A GAZETA DO MIDDLESEX
UM "AUTÊNTICO BRITISH"
Mas no artigo o único fundamento apresentado para a Britishness do Juiz consiste no facto de ele ser “cordial”. Ora se eu no passado encontrei razões para pensar que o referido periódico era por vezes, digamos, económico com a verdade, agora tenho de dar a mão à palmatória: Os Juízes Britânicos são realmente “cordiais”, como cordiais e sorridentes são os policias, (que andam desarmados), o pessoal que nos revista as bagagens no aeroporto, os estudantes universitários mais velhos que dão as boas vindas aos caloiros, etc, e de uma forma geral todos aqueles que numa posição de autoridade, oficial ou não, lidam com os outros.
Esta Sociedade tem por certas profissões, que são de grande importância para a vida colectiva, tais como Juízes, Professores, Militares e Médicos, elevado respeito e consideração.
Isto não quer dizer que a autoridade não seja exercida: No caso dos Tribunais a Justiça é fulminante e implacável e as penas severas para quem prevarica. Nem podia ser de outra maneira num país onde não existe nenhum documento de identificação e ninguém, salvo com poderosas razões, se atreve a duvidar da palavra de um cidadão.
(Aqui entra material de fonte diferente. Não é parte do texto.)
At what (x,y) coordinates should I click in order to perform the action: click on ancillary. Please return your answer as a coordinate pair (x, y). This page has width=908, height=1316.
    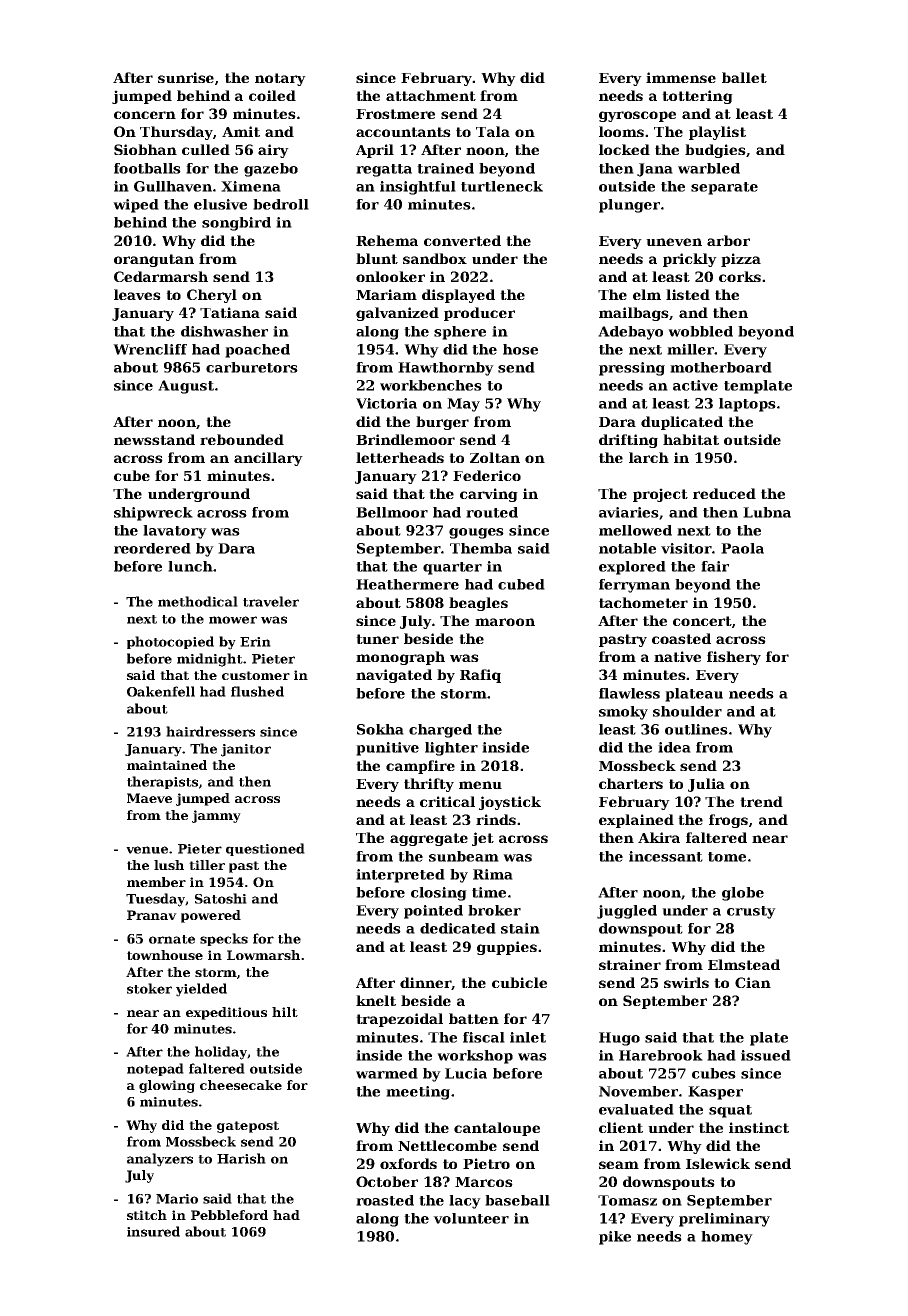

Diz-se com graça que os Juízes Britânicos impõem a ordem nas suas salas de audiências com as sobrancelhas: Do alto da sua tribuna, que simboliza a supremacia da Lei, normalmente o levantar das sobrancelhas pelo Juiz faz calar os mais atrevidos. Já Ted Roosevelt dizia que quem exerce o poder deve falar suavemente tendo ao mesmo tempo um grande varapau na mão .
Outra característica interessante é a de que os inquéritos judiciais recebem oficialmente o nome do Magistrado que os preside. Aqueles a quem toca isso em sorte, o saber que o seu nome ficará ad aeternum ligado à investigação, é algo capaz de tornar o Juiz em causa, já de si idóneo, ferozmente independente e impermeável a qualquer tipo de pressão.
O Inquérito Leveson, (de Brian Leveson, de seu titulo completo Lord Justice Leveson), investigou o chamado escândalo das escutas telefónicas. Rupert Murdoch, o homem mais poderoso da Grã-Bretanha, o príncipe negro da política, aquele que sem cujo apoio nenhum candidato a Primeiro-Ministro podia realisticamente aspirar a ganhar as eleições, foi a figura central.
Dono de um império dos media teve um dos seus jornais, o News of the World, no centro do furacão e quando a investigação judicial terminou, após terem sido ouvidas centenas de vitimas, esse jornal tinha sido encerrado, vários réus cumpriam pena e o império de Murdoch tinha sido deitado por terra e o país respirou mais livremente.
Outro Inquérito, este ainda em curso, é o Inquérito Chilcot, (Rt. Hon. Sir John Chilcot), que investiga a participação do Reino Unido na invasão do Iraque e cujos resultados viram a sua divulgação publica recentemente vetada pelo actual Governo Conservador e cuja principal figura, quer queiramos quer não, e que está a ser julgada in absentia, é o antigo Primeiro-Ministro Tony Blair.
Portanto há que desejar ao Juiz do caso Sócrates, a quem não fica mal parecer British, mas que tem certamente muito mais qualidades do que a bonomia do trato, muita sorte, reconhecendo que o lugar que ocupa pode ser um dos mais solitários do Mundo.